THE RECORDS:

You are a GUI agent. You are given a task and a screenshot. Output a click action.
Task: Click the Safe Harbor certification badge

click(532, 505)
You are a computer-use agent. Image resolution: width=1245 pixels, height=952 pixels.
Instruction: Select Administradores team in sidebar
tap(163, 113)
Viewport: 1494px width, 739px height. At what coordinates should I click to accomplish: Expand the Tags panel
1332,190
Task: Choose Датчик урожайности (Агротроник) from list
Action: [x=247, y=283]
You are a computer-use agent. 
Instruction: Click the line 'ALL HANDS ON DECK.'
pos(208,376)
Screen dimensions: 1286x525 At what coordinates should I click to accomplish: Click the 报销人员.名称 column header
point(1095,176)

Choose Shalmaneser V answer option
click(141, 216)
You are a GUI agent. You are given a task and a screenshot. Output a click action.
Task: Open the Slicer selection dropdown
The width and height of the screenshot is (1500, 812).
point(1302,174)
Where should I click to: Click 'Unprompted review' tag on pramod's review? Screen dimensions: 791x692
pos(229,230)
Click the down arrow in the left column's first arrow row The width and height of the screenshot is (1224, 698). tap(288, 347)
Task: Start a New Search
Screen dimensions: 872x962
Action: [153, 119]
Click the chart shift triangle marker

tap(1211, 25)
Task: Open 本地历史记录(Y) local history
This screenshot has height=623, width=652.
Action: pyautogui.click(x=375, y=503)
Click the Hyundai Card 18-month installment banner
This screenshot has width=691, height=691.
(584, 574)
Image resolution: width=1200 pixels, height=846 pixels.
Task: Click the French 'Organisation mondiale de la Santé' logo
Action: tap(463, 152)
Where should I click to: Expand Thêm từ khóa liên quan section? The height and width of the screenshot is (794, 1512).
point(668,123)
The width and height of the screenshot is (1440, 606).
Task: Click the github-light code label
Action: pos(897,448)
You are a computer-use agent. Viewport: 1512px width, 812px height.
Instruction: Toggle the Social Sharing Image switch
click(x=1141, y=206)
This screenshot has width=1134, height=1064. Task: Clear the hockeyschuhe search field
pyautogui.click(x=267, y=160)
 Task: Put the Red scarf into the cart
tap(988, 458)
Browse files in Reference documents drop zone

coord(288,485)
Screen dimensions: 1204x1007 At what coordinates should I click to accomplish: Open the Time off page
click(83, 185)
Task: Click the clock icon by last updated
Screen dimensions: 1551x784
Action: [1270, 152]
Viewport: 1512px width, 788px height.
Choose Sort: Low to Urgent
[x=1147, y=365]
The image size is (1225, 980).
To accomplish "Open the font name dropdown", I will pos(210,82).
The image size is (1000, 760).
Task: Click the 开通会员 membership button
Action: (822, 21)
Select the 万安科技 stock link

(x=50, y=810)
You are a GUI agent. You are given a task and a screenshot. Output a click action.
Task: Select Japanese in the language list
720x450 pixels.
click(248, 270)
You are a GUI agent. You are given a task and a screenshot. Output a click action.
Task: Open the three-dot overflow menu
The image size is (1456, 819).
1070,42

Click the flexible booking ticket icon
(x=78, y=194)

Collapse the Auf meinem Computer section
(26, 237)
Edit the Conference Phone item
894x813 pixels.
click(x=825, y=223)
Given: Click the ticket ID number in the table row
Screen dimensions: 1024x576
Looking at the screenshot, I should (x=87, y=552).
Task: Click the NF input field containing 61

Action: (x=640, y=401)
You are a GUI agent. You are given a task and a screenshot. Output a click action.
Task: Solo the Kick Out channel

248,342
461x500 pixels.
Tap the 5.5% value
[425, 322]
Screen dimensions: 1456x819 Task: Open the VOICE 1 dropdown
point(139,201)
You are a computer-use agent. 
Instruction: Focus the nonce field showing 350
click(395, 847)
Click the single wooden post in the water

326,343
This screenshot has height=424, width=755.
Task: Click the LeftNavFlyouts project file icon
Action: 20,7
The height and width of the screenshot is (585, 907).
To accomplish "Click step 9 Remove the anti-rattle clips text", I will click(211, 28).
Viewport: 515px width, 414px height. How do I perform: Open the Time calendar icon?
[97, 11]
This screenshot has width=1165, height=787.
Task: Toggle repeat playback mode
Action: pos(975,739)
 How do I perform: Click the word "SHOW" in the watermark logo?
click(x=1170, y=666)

TASK STATEMENT: Copy every record exactly as presented.

ANSWER TO THE PROBLEM:
You are a GUI agent. You are given a task and a screenshot. Output a click action.
Task: Click the Safe Harbor certification badge

click(532, 505)
You are a computer-use agent. Image resolution: width=1245 pixels, height=952 pixels.
Instruction: Select Administradores team in sidebar
tap(163, 113)
Viewport: 1494px width, 739px height. At what coordinates should I click to accomplish: Expand the Tags panel
1332,190
Task: Choose Датчик урожайности (Агротроник) from list
Action: [x=247, y=283]
You are a computer-use agent. 
Instruction: Click the line 'ALL HANDS ON DECK.'
pos(208,376)
Screen dimensions: 1286x525 At what coordinates should I click to accomplish: Click the 报销人员.名称 column header
point(1095,176)

Choose Shalmaneser V answer option
click(141, 216)
You are a GUI agent. You are given a task and a screenshot. Output a click action.
Task: Open the Slicer selection dropdown
The width and height of the screenshot is (1500, 812).
point(1302,174)
Where should I click to: Click 'Unprompted review' tag on pramod's review? Screen dimensions: 791x692
pos(229,230)
Click the down arrow in the left column's first arrow row The width and height of the screenshot is (1224, 698). tap(288, 347)
Task: Start a New Search
Screen dimensions: 872x962
Action: [153, 119]
Click the chart shift triangle marker

tap(1211, 25)
Task: Open 本地历史记录(Y) local history
This screenshot has height=623, width=652.
Action: pyautogui.click(x=375, y=503)
Click the Hyundai Card 18-month installment banner
This screenshot has width=691, height=691.
(584, 574)
Image resolution: width=1200 pixels, height=846 pixels.
Task: Click the French 'Organisation mondiale de la Santé' logo
Action: tap(463, 152)
Where should I click to: Expand Thêm từ khóa liên quan section? The height and width of the screenshot is (794, 1512).
point(668,123)
The width and height of the screenshot is (1440, 606).
Task: Click the github-light code label
Action: pos(897,448)
You are a computer-use agent. Viewport: 1512px width, 812px height.
Instruction: Toggle the Social Sharing Image switch
click(x=1141, y=206)
This screenshot has width=1134, height=1064. Task: Clear the hockeyschuhe search field
pyautogui.click(x=267, y=160)
 Task: Put the Red scarf into the cart
tap(988, 458)
Browse files in Reference documents drop zone

coord(288,485)
Screen dimensions: 1204x1007 At what coordinates should I click to accomplish: Open the Time off page
click(83, 185)
Task: Click the clock icon by last updated
Screen dimensions: 1551x784
Action: [1270, 152]
Viewport: 1512px width, 788px height.
Choose Sort: Low to Urgent
[x=1147, y=365]
The image size is (1225, 980).
To accomplish "Open the font name dropdown", I will pos(210,82).
The image size is (1000, 760).
Task: Click the 开通会员 membership button
Action: (822, 21)
Select the 万安科技 stock link

(x=50, y=810)
You are a GUI agent. You are given a task and a screenshot. Output a click action.
Task: Select Japanese in the language list
720x450 pixels.
click(248, 270)
You are a GUI agent. You are given a task and a screenshot. Output a click action.
Task: Open the three-dot overflow menu
The image size is (1456, 819).
1070,42

Click the flexible booking ticket icon
(x=78, y=194)

Collapse the Auf meinem Computer section
(26, 237)
Edit the Conference Phone item
894x813 pixels.
click(x=825, y=223)
Given: Click the ticket ID number in the table row
Screen dimensions: 1024x576
Looking at the screenshot, I should (x=87, y=552).
Task: Click the NF input field containing 61

Action: (x=640, y=401)
You are a GUI agent. You are given a task and a screenshot. Output a click action.
Task: Solo the Kick Out channel

248,342
461x500 pixels.
Tap the 5.5% value
[425, 322]
Screen dimensions: 1456x819 Task: Open the VOICE 1 dropdown
point(139,201)
You are a computer-use agent. 
Instruction: Focus the nonce field showing 350
click(395, 847)
Click the single wooden post in the water

326,343
This screenshot has height=424, width=755.
Task: Click the LeftNavFlyouts project file icon
Action: 20,7
The height and width of the screenshot is (585, 907).
To accomplish "Click step 9 Remove the anti-rattle clips text", I will click(211, 28).
Viewport: 515px width, 414px height. How do I perform: Open the Time calendar icon?
[97, 11]
This screenshot has width=1165, height=787.
Task: Toggle repeat playback mode
Action: pos(975,739)
 How do I perform: Click the word "SHOW" in the watermark logo?
click(x=1170, y=666)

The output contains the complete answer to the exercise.